Le futur et le vieillissement
D’innombrables pertes surgissent avec la vieillesse et Solange n’est pas épargnée. Les énumérer ici ne servirait pas le propos de Solange qui ne veut pas attirer trop l’attention sur elle. L’important toujours pour cette grande dame est de faire œuvre utile.
Tout d’abord, elle veut souligner l’importance de donner l’heure juste à son entourage et de parler de son état réel. « C’est une chance, et elle le sait, d’avoir près d’elle quatre enfants l’ayant écoutée avec attention, et l’ayant comprise au moment où la nécessité s’imposait. »
Ensuite, elle veut partager à tous l’importance de garder un espace de liberté personnelle. Vieillir c’est bien entendu perdre tant de libertés; liberté d’aller où bon nous semble, liberté d’avoir des objectifs de carrière, liberté de contempler le futur, de contempler les réalisations qu’on veut entreprendre, liberté de bâtir le monde autour de soi à notre image.
Petits messages à tous
Solange, sage femme, nous dit : « Faire avec ce qui nous reste. Voilà le sens que je donne maintenant à ce qui a guidé ma vie quand je me répétais: « Count your blessings ».

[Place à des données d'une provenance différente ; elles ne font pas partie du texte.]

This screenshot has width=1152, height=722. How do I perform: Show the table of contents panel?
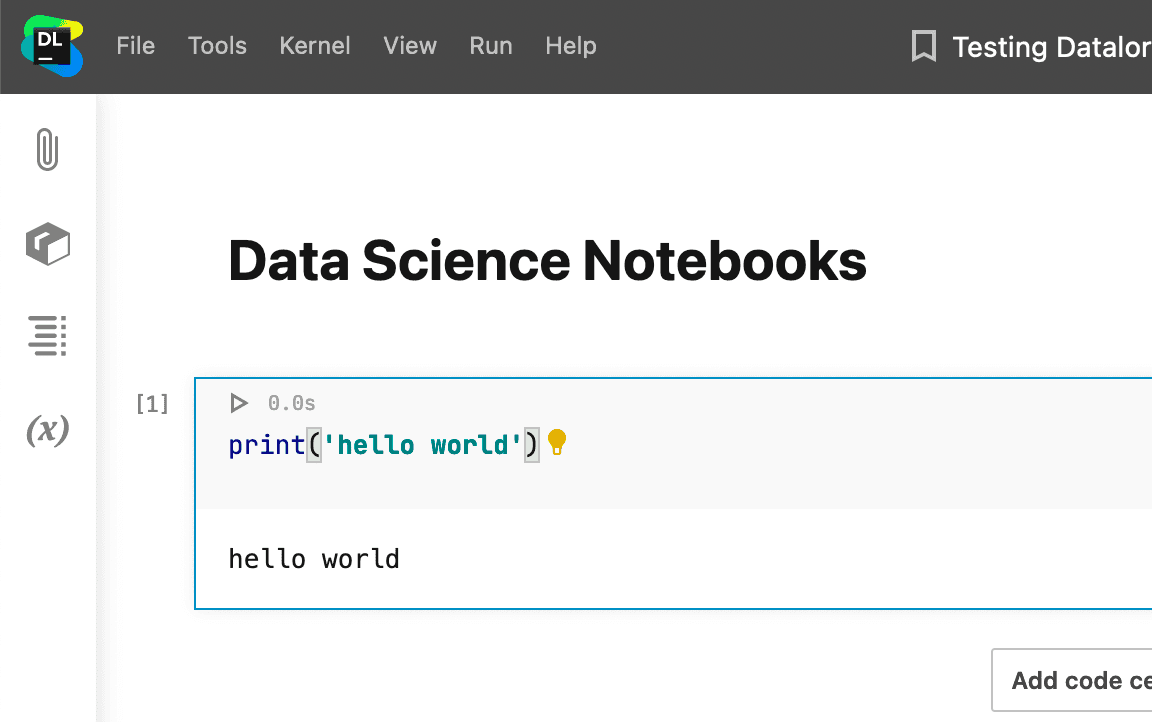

Je lis beaucoup et je voyage énormément dans ma tête.
J’ai perdu la capacité de tant de choses; par exemple, je n’ai plus les opportunités de remplir ma maison de ma famille et de mes amis autour d’un repas du dimanche mais j’ai gagné aussi une expertise dans l’utilisation au maximum des qualités qui me restent : je voyage intérieurement et garde le plus longtemps possible mon entière liberté mentale.
Aussi longtemps que je le pourrai, cette vie en cohabitation bigénérationnelle me va parfaitement. Merci la vie! Et merci pour ce beau partage. Puis-je ainsi aider à approfondir quelques réflexions pour ceux qui vivent le fait de vieillir. »
Solange aurait pu nous parler longtemps du haut de ses 87 ans et il m’importe de dire ici qu’on lui réserve déjà un autre article pour l’inciter à nous partager ses lectures.
Heureux de vous partager sa sagesse qui nous touche tant! Solange adore être revenue vivre avec sa famille. Essayons ainsi d’y voir une pointe de lumière jaillir des nuages qui nous obscurcissent un peu trop l’horizon ces temps-ci.
Cette mini-biographie à 4 mains est complétée par Rawassi qui a aussi appelé Mme Gendron pour lui poser quelques questions.